Source: Opening Slide of Presentation at Urban AI

While the Foundational Models Wait for Reality

At NeurIPS, a recurring theme in Urban AI quietly surfaced:

The models are starving for real-world grounding. 

Researchers acknowledged that many AI systems rely on synthetic or proxy data, not because reality is missing, but because real building and city data are inaccessible, fragmented, or unreadable.

In AI research, this is called foundational (or grounding) data: reality-anchored information that systems need to reason and act with confidence. The irony is that the built environment already holds some of the richest foundational data available, including how buildings are designed, operated, stressed, and adapted over time.
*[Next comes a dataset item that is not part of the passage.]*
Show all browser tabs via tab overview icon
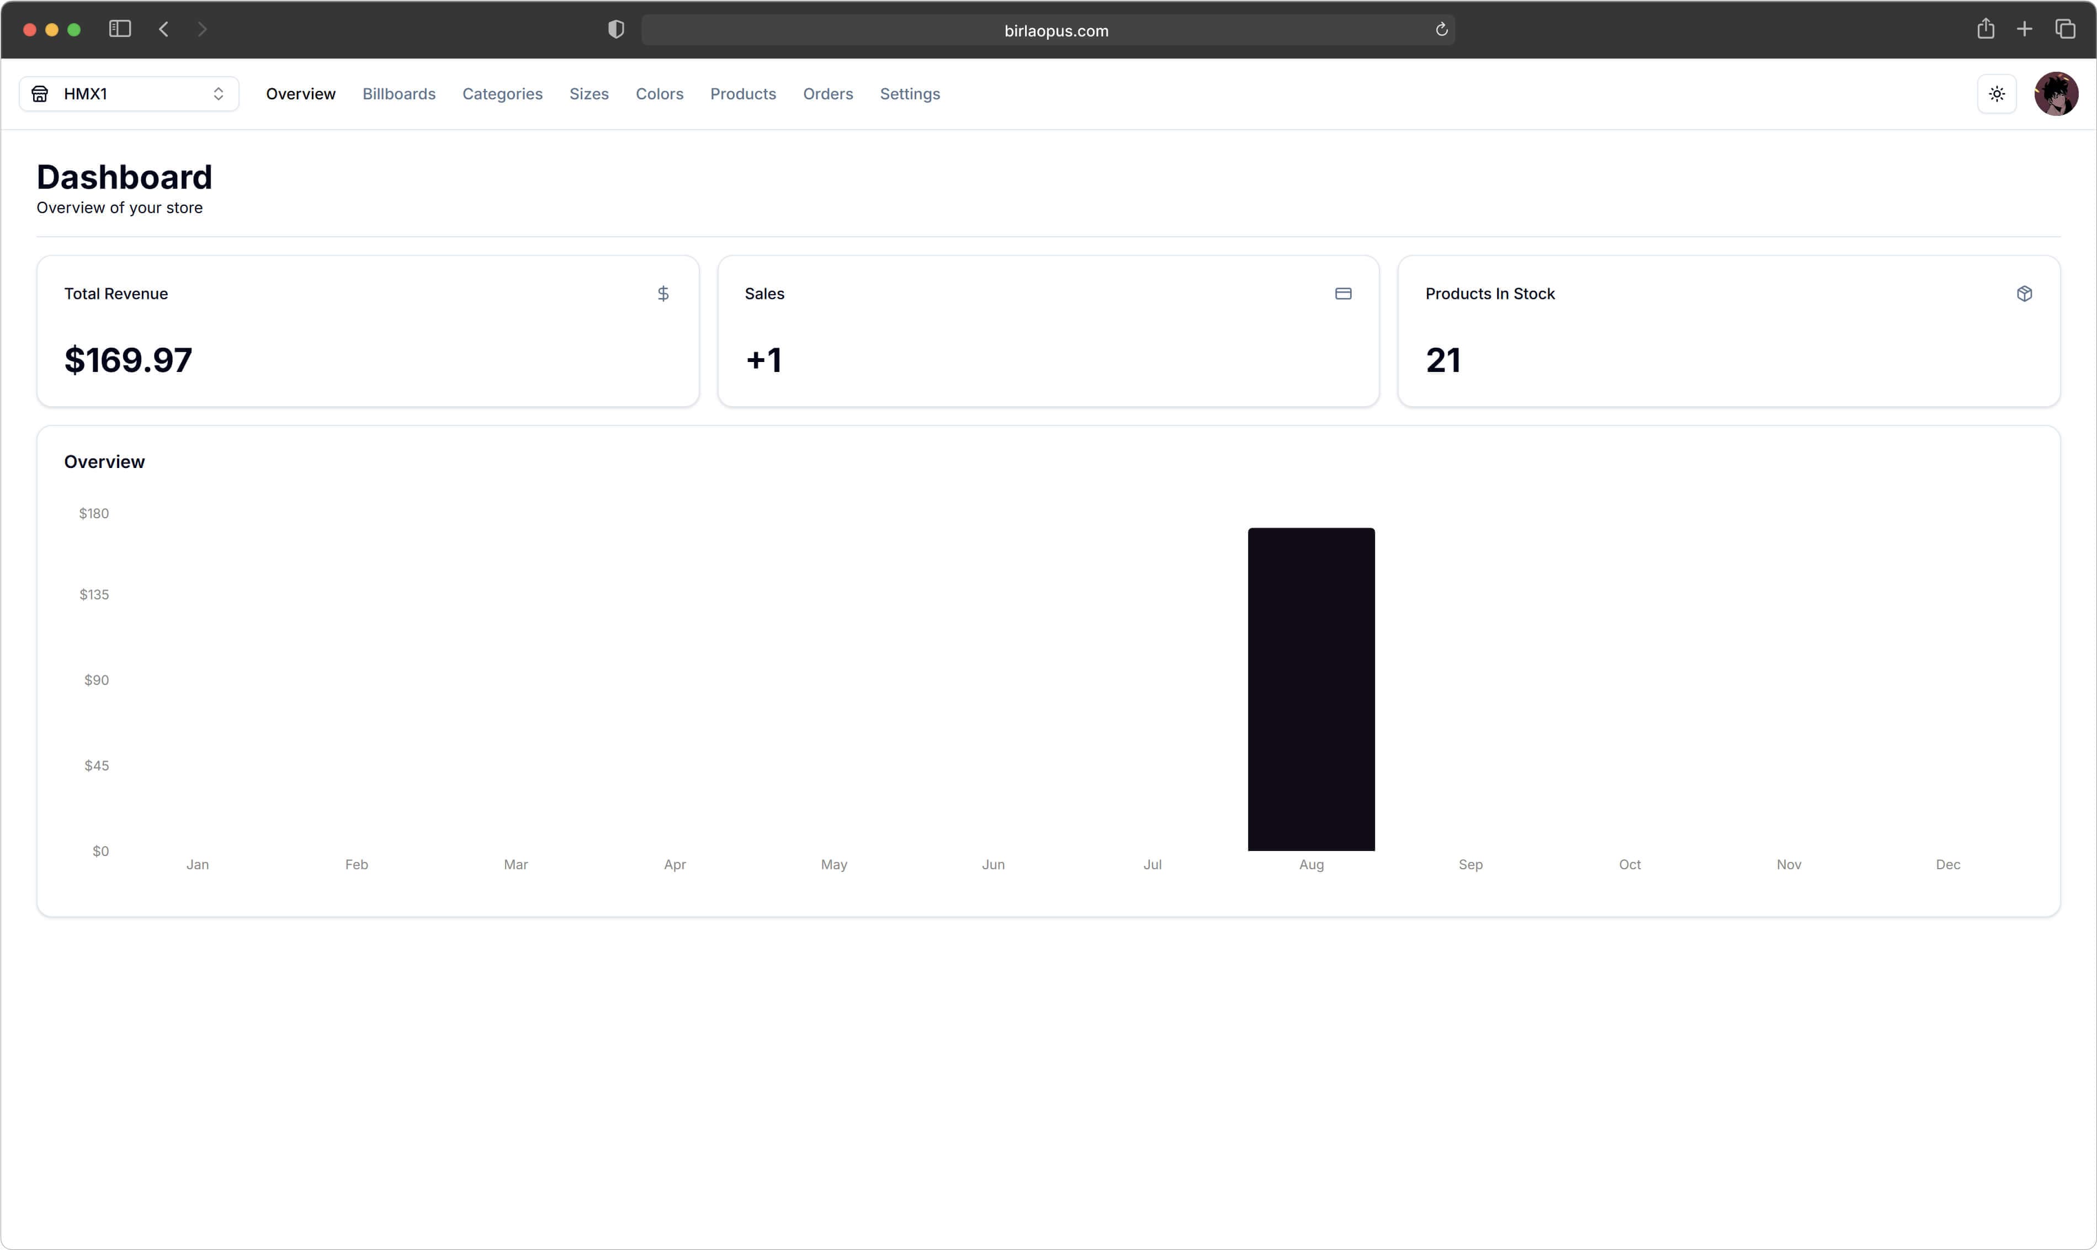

Yet much of this data remains trapped, in files, drawings, and vendor systems that neither machines nor other systems can interpret.

The Coalition for Smarter Buildings (C4SB) is working to unlock that dormant intelligence by establishing a shared, system-readable language across sensors, controls, BIM, and operations. The goal isn’t to “feed AI,” but to make buildings legible to people first and to systems that can learn from reality rather than approximation.

For those in automation and operations, this is the moment to recognize that when buildings can speak in a common language, they stop being passive assets and start becoming living systems.

The challenge ahead is to unlock the intelligence already embedded in our buildings.


Adding Humans to the Loop with Café ZAi

In 2025, I started hosting Café ZAi Podcast chats with leaders across the built environment: different roles, same story: decades of making decisions in silos. These conversations revealed shared recognition that the old model no longer holds.

Source: Café ZAi


Silence Is Expensive. And Someone Is Billing for It

For years, owners asked about the total cost of ownership, and the answer stayed elusive because systems never shared context. Design, operations, and maintenance were siloed, and each handoff added cost. Now automation and analytics can bridge those gaps. Still, when data is fragmented or buried in PDFs, the work shifts to extraction, consuming more energy on inference, computational and human effort spent reconstructing context that should already exist.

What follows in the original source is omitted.